WHAT NEEDS TO BE DONE: Reproduce verbatim everything from the line containing "At what coordinates should I click to accomplish: Collapse" down to the line containing "click(61, 10)", with both of those lines included, and nothing else from the entries.

# # # # #

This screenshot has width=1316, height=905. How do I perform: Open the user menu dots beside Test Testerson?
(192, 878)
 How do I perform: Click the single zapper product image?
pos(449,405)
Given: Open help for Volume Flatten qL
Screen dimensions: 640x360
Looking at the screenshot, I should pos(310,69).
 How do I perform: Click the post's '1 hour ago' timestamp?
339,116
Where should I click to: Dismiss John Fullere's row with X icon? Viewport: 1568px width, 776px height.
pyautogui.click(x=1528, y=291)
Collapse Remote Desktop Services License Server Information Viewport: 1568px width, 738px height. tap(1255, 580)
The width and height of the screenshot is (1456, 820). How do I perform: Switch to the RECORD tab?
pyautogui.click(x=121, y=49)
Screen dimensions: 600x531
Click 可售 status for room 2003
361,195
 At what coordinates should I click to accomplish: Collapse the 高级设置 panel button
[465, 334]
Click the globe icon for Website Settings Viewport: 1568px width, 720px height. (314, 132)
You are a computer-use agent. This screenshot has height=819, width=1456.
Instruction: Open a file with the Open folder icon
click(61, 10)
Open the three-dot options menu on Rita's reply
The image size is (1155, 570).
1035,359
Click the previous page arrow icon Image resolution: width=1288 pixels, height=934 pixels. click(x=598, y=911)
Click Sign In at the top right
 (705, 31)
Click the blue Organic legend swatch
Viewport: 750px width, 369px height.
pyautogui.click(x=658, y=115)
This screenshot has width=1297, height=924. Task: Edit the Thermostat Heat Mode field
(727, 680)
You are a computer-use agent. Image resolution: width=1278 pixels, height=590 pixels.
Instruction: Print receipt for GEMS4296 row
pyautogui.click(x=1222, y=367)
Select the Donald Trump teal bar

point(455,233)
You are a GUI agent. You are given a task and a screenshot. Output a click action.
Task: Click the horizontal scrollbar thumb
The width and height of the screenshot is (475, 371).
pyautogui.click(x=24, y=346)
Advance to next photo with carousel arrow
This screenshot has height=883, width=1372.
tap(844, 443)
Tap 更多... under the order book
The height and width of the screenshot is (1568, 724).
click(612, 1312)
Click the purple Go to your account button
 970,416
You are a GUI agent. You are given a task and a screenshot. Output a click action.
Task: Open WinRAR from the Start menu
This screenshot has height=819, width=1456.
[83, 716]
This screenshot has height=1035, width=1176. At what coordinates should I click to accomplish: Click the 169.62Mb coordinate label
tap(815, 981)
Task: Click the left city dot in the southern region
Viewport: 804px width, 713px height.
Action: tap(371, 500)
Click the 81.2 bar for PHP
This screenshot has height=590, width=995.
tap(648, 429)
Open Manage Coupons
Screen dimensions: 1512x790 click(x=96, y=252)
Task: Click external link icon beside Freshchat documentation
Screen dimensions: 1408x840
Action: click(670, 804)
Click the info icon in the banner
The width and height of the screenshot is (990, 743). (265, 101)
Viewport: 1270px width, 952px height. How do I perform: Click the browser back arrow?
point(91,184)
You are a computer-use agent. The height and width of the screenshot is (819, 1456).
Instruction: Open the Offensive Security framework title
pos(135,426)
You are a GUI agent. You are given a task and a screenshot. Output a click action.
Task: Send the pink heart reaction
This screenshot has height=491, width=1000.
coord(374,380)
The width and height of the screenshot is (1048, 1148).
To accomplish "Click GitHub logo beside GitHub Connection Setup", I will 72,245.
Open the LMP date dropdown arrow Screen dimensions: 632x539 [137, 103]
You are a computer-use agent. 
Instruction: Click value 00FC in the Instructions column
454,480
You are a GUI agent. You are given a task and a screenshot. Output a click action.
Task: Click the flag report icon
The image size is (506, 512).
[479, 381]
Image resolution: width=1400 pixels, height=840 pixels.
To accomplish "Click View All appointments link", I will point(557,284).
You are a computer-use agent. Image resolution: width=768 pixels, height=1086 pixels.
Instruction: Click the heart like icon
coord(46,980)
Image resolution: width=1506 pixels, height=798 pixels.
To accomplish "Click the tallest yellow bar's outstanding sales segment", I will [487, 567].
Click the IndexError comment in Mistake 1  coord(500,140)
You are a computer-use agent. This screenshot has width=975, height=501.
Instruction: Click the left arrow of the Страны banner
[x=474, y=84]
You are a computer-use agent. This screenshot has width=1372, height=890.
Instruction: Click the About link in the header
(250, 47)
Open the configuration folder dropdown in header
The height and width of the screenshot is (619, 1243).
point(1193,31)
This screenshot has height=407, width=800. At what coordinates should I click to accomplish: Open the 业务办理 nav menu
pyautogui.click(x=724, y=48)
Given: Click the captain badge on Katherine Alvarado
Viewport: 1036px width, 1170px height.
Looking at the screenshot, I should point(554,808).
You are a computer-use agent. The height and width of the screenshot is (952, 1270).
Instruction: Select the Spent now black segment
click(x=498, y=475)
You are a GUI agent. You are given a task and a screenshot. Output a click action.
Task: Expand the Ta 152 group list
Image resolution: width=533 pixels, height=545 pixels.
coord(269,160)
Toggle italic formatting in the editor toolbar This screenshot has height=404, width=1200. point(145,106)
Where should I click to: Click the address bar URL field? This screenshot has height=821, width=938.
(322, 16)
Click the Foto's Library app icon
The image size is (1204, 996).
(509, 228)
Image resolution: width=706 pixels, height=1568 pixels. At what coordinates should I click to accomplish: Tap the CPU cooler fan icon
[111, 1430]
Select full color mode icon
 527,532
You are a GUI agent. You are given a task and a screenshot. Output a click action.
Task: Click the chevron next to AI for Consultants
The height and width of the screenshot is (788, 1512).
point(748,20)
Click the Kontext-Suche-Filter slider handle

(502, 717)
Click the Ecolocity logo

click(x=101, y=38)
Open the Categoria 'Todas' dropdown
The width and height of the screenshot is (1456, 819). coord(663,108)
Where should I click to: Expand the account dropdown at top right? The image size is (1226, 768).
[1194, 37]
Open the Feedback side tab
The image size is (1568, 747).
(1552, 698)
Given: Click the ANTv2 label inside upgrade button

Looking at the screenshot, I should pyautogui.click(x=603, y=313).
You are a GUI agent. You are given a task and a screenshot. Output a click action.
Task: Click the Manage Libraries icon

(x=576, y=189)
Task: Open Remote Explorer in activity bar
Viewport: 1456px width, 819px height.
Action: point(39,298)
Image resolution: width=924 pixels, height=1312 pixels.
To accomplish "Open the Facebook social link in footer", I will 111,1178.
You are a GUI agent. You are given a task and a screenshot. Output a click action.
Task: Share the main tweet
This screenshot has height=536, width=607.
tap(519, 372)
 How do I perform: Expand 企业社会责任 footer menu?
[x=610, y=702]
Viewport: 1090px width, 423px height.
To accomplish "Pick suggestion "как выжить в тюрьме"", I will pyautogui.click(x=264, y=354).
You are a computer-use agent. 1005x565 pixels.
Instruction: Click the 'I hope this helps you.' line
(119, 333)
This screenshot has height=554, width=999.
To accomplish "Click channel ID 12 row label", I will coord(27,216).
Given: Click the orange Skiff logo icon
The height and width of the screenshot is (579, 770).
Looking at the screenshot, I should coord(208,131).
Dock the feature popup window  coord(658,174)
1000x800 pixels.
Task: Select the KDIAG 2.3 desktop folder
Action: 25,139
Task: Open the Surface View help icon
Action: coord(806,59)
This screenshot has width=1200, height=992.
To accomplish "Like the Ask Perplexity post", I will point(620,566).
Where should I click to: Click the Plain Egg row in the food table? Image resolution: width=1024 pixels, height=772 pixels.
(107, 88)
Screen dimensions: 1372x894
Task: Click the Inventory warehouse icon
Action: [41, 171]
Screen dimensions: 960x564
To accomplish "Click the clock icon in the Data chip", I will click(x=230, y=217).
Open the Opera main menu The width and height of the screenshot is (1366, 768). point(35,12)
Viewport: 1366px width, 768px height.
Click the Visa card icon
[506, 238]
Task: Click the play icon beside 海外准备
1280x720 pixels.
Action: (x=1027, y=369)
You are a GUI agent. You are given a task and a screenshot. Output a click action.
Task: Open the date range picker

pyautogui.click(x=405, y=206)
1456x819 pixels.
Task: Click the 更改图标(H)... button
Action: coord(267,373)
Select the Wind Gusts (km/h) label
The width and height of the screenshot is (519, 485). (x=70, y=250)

# # # # #

EXPECTED OUTPUT:
 At what coordinates should I click to accomplish: Collapse the 高级设置 panel button
[465, 334]
Click the globe icon for Website Settings Viewport: 1568px width, 720px height. (314, 132)
You are a computer-use agent. This screenshot has height=819, width=1456.
Instruction: Open a file with the Open folder icon
click(61, 10)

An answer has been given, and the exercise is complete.